───── EXTRACT TO READ

Your story explains the traveler profiles quite well in a concise way. I did not realize that I had been “slow traveling” this spring, but that is exactly what I have done. At the moment, I am 28 and have traveled to 30 countries in the last seven years. In the beginning, I was scared to stay in hostels, but gradually warmed to the idea once I became less uptight. The first round I did of hostels in 2005, I traveled at breakneck speed and did not really make any special connections. Now, I am more apt to stay 5-7 days and in that time, you often make good connections and sometimes these even lead to jobs. I took a chartered flight from Athens to Montreal (cheapest return) for $252 and am now working at a hostel in Montreal where I made friends. The world is vast and yet there are billions of little intimate scenes going on that you will miss on a packaged tour. -‘tarotworldtour’

    davedineen on

    Thanks, John. Wow, you’ve experienced a lot! Though there’s some great stuff you can see when travelling at a Speedy Gonzales pace, like you, I’ve really learned to appreciate the deeper experiences of slow travel.

──────────

#### [AIM 1]
In the travel comment, what did the chartered flight from Athens to Montreal cost?

───── DATASET RECORDS

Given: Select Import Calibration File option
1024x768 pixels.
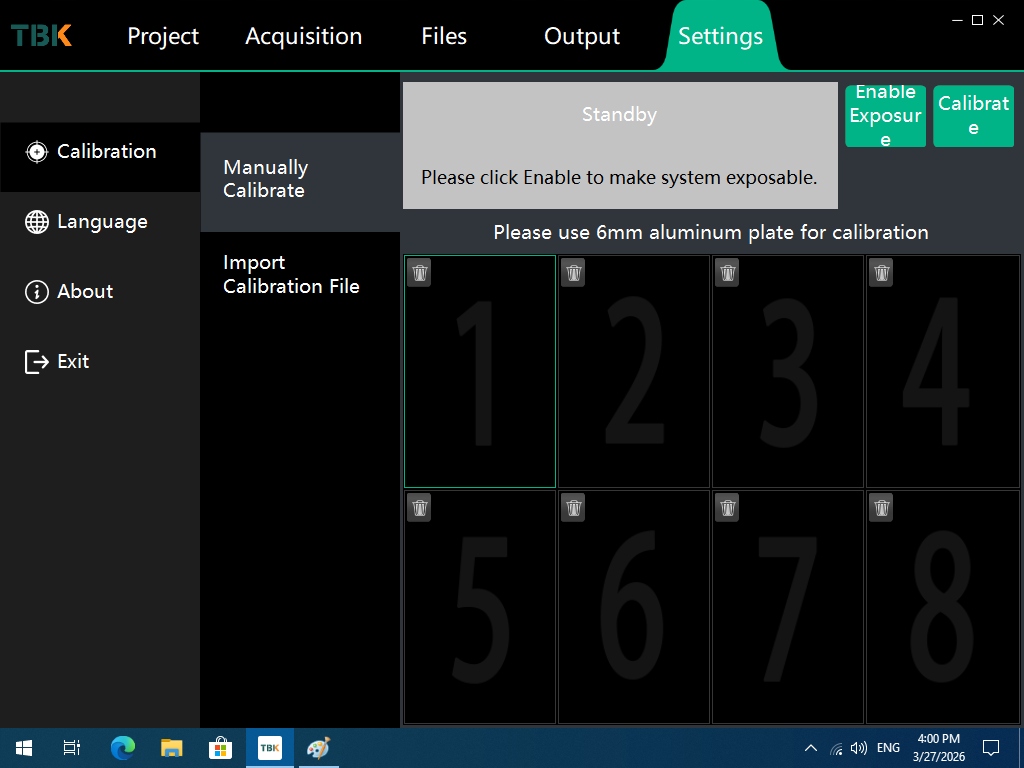Looking at the screenshot, I should 291,274.
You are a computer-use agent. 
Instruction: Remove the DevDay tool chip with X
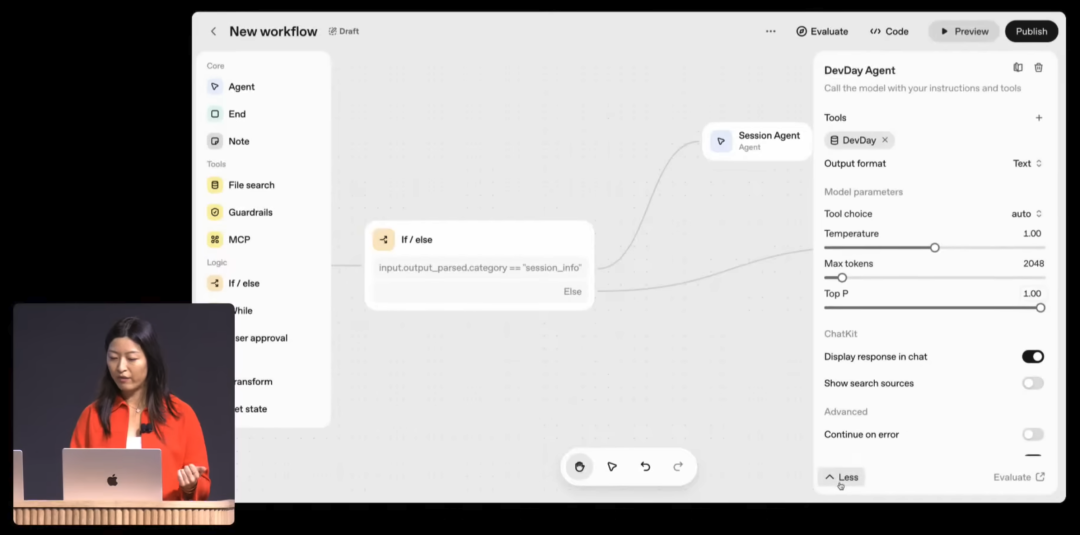coord(885,141)
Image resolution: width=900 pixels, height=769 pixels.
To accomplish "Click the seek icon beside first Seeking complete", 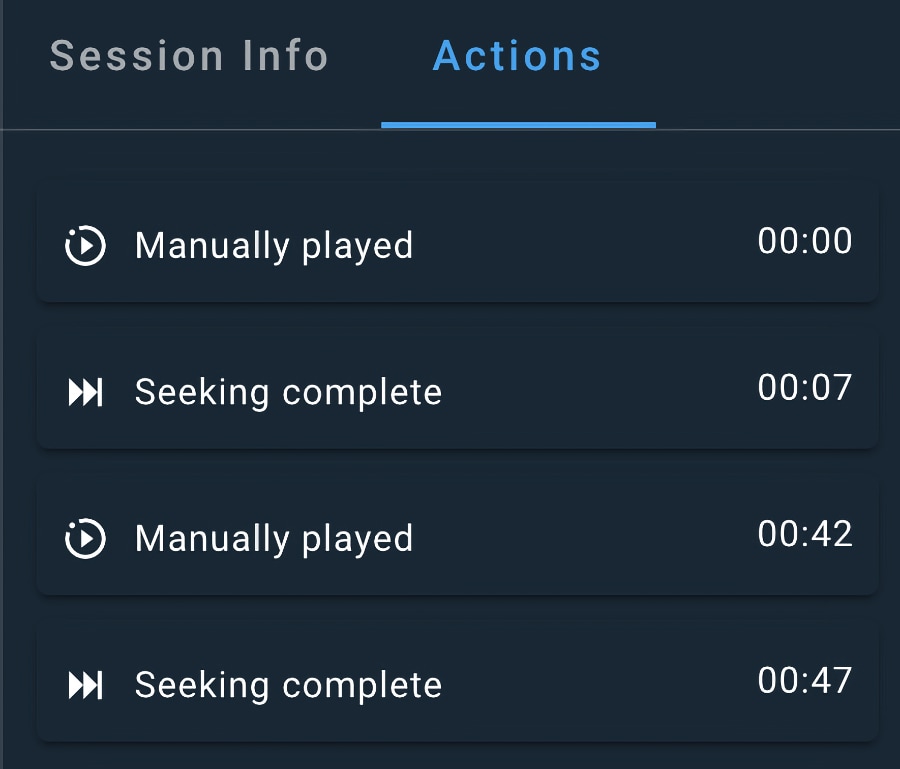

──────────

#### [AIM 2]
Convert the lines of the rows, from the line containing "Image resolution: width=900" through the end of the rows, inclusive, into a Markdown table with columns No. and Line. Skip blank lines and leave the pictures out.

#### [RESPONSE 1]
$252

#### [RESPONSE 2]
| No. | Line |
|---|---|
| 1 | Image resolution: width=900 pixels, height=769 pixels. |
| 2 | To accomplish "Click the seek icon beside first Seeking complete",  |